I ran up to my sister who was giving a patient a bath. I apologized and interrupted with the bad news. And I gabbled on and on about the social clash. She thought as she rinsed the patient's hair with a jug and then shampooed again.

‘You rinse and repeat?' I said.

‘Sometimes,' she said.

‘We can't miss the open day,' I said, wanting some wisdom and guidance from her.

‘We can't miss the wedding,' she said, which was what I was expecting.

‘I know,' I said. ‘But what about the open day?'

She thought about it. I could tell she was thinking because she rinsed the patient's hair again and shampooed again (a third time). And as she let a thin trickle of water fall gently on to the patient's waxy head she said, ‘The wedding party could take place here—at the open day.'

‘Oh, God,' I said, ‘I mean, gosh.'

And the patient said, ‘Amen.'

I ran down the stairs and found Sister Saleem in the owner's nook.

‘I have a huge favour to ask you,' I said.

The Paradise Lodge open day was going to appeal to the whole community. Mainly, though, to middle-aged people who might want to have an elderly relative housed there. In addition to that, it was going to be the venue for my mother and Mr Holt's wedding tea because Sister Saleem had been thrilled at the idea.

This combining of private and community events was perfectly normal where Sister Saleem came from and since it suited us, no one mentioned it being slightly unusual here. Sister Saleem had only stressed that my mother should wear a proper dress and at least hold a bouquet—knowing how unorthodox she could be at times.

I was to be in charge of the tea—the planning and serving on the day—even though I was also second bridesmaid. I had asked various reliable people, and my mother, for cake and tart donations.

My mum was very pleased to be involved and promised an almond cake which was extremely tricky to make but looked nothing—even though it would be in the run-up to her wedding day and she'd be busy doing what brides do in the run-up.

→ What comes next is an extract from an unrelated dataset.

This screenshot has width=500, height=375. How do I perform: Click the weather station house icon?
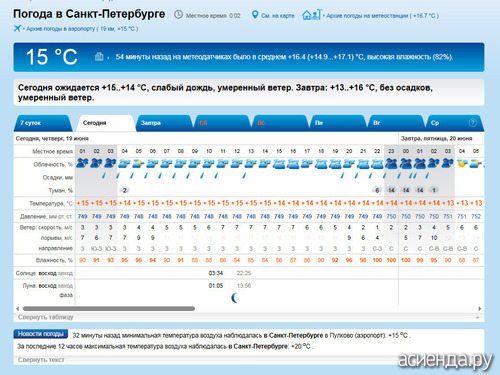(311, 15)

I wondered if she might be better off making something easy that looked stunning—like when you buy a cake and tinker with the icing and pass it off as home-made—but she was adamant the almond cake was the best-tasting cake ever made. It was strange to hear her talking like that about cakes, her being borderline anorexic and never touching a crumb since piling on three stone during her pregnancy with baby Danny due to denying herself drugs.